🥇Objectives of this Docs
This documentation aims to provide a comprehensive overview of Jolders, a decentralized access platform enabling global participants to engage with carefully selected opportunities in the private markets — from early-stage startups to institutional funds.
It outlines the challenges faced by both emerging companies and prospective backers when trying to connect through traditional capital-raising methods. Jolders introduces a new infrastructure layer — powered by blockchain technology and tokenized participation — that simplifies, secures, and democratizes that access.
Within these docs, you will find:
A technical explanation of how the Jolders platform operates
The mechanics of fractional participation using tokenized structures
Details on onboarding, user flow, custody, and portfolio management
Our approach to deal curation, partner selection, and quality assurance
A breakdown of our ecosystem architecture, token utility, and governance roadmap
We also outline our strategic partnerships — such as our collaboration with IncuBAte (Buenos Aires Government) — which allow us to deliver high-quality opportunities and support liquidity frameworks.

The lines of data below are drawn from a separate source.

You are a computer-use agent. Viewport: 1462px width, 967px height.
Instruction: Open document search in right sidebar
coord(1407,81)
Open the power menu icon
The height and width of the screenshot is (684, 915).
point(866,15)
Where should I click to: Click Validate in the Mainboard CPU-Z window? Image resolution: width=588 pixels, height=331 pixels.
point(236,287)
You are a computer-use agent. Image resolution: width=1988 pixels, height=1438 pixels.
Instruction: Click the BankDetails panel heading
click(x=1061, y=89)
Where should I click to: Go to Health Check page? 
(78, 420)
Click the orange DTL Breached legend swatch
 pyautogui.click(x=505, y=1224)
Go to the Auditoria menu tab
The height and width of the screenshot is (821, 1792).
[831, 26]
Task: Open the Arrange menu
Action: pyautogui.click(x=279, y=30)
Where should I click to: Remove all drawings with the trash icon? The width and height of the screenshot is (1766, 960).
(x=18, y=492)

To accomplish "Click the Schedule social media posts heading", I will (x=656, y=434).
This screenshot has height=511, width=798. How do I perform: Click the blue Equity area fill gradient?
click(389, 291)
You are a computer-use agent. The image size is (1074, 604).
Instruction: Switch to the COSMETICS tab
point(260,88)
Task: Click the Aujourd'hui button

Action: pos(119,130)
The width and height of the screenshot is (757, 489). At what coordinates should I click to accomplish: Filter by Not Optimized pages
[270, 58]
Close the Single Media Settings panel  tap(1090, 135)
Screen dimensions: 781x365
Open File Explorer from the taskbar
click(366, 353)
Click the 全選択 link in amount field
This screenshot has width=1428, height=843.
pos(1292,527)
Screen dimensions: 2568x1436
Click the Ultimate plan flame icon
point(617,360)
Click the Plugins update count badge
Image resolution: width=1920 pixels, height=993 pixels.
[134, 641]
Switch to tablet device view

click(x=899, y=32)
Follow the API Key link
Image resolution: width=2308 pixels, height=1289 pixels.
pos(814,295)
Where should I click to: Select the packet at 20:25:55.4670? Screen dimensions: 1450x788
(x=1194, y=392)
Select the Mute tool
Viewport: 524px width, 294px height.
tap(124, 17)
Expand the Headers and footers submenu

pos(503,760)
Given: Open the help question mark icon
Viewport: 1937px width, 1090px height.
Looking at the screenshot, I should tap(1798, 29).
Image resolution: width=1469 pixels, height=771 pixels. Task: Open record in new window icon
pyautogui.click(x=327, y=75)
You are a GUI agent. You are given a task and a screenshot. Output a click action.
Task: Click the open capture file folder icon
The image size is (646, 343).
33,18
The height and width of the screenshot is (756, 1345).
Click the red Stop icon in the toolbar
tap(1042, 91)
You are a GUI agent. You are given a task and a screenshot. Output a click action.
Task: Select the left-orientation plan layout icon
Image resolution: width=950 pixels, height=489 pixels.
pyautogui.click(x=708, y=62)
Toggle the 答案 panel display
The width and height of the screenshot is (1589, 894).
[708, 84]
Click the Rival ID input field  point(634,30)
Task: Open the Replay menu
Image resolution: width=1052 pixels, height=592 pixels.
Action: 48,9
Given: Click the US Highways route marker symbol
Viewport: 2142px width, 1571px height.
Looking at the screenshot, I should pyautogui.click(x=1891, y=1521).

It’s important to highlight that Jolders does not position itself as a replacement for traditional financial institutions, but rather as a complementary layer. Startups and small funds often struggle to navigate legacy systems, and tokenized access models may offer them a faster, more scalable, and community-aligned alternative. Still, we remain open to partnerships with banks, accelerators, and funds who see value in bridging Web2 capital markets with Web3 rails.
Jolders exists to connect — disrupt — and to make participation in private markets more inclusive, transparent, and modern.